LumaFusion costs money, which immediately makes it feel different from everything else on this list.

It's also the only one that doesn't have a subscription. You pay $30 once and it's yours — no monthly fee, no watermark, no features locked behind an upsell. For an app you're going to use every day, that math works out quickly.

What you actually get: six video tracks, professional audio tools with EQ and compression, real colour correction, keyframing, 4K export. This is not a simplified mobile editor — it's a legitimate editing suite on your phone. The iPad experience especially is something else. With a keyboard connected you can work almost as fast as on a desktop.

The people who use LumaFusion are usually people who tried CapCut, hit its ceiling on multi-track editing, and went looking for something that could actually handle a complex project. It handles complex projects.

Download it if: you're editing music videos, mini-documentaries, or anything with multiple video and audio layers. Or if you just hate subscriptions.


Adobe Premiere Rush

Free (3 exports/month) · iOS + Android · Included in Creative Cloud

The free version of Premiere Rush has a hard limit: three exports per month. After that it wants your Creative Cloud subscription.

That makes it hard to recommend as a standalone free tool — CapCut and iMovie do more for free. But if you already pay for Adobe Creative Cloud for Photoshop or Illustrator, Rush comes with it, and the cross-device sync is genuinely useful. Start an edit on your phone, finish it on your laptop without any file-transferring. The project just shows up on the desktop app.

For the specific person who moves between phone and computer and already pays Adobe: it's the obvious choice. For everyone else, the three-export limit is too annoying to build a workflow around.

Download it if: you're already subscribed to Creative Cloud and edit across multiple devices.


The actual decision

Most people should just download CapCut and start.

If you're on iPhone and want something simpler: iMovie.

If you hit CapCut's ceiling on multi-track editing or hate the ByteDance connection: LumaFusion.

If you need to repost horizontal videos to vertical platforms regularly: InShot alongside whichever main editor you use.

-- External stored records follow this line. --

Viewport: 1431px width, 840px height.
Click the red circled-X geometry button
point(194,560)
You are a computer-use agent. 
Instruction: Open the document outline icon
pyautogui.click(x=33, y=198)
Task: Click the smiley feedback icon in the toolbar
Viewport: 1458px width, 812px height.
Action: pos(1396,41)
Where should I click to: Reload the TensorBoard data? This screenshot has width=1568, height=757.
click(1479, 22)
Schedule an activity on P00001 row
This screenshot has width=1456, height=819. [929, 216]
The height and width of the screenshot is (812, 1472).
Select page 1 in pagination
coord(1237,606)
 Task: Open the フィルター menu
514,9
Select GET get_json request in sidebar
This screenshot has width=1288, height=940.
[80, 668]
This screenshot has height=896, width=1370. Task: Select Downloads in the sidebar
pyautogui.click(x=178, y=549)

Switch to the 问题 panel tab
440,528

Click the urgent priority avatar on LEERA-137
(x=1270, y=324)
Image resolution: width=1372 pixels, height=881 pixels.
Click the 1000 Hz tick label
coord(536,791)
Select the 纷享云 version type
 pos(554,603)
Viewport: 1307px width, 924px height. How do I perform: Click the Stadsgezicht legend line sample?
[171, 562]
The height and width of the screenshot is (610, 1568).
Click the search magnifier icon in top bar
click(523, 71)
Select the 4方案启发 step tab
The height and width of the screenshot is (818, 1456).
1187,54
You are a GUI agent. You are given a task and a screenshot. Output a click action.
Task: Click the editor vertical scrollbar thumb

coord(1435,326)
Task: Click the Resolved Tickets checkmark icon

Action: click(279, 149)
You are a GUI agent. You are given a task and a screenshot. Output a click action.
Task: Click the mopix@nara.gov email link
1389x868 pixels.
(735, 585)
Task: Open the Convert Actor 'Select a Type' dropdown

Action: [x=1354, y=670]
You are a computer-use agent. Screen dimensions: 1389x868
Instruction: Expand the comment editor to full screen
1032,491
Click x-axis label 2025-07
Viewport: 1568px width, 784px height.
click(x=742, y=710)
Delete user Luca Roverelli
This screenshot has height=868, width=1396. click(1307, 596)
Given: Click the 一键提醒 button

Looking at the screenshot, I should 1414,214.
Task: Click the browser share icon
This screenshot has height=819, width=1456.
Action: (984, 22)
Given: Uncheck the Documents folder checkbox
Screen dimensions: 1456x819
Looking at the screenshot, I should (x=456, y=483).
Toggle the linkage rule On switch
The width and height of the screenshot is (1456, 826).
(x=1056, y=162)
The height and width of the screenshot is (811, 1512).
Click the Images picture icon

The trap is spending an hour comparing apps instead of making something. Download one, make a video with it, see what it can't do. That'll tell you more than any comparison article.


FAQ

Which of these actually has no watermark for free? CapCut and iMovie export without watermarks on the free tier. InShot and PowerDirector watermark free exports. LumaFusion has no watermark (paid app). Premiere Rush has no watermark but limits you to 3 exports/month free.

Is CapCut safe to use? It works and the tools are legitimate. The privacy question — ByteDance ownership, data handling — is real and worth knowing about. If you have concerns about TikTok's data practices, you should apply the same thinking to CapCut.

Can I edit a full music video on my phone? With LumaFusion, yes — multi-track, colour grade, the whole thing. With CapCut, you can get close but complex timelines with multiple layers become frustrating. iMovie and InShot aren't built for that level of edit.

What's the best free option for Android specifically? CapCut has the best free tier on Android. If you want to avoid ByteDance, PowerDirector is the strongest alternative — the free version has a watermark, but the feature set is solid.

Do any of these work offline? CapCut, iMovie, InShot, and LumaFusion all work without internet. Some of CapCut's AI features need a connection to process.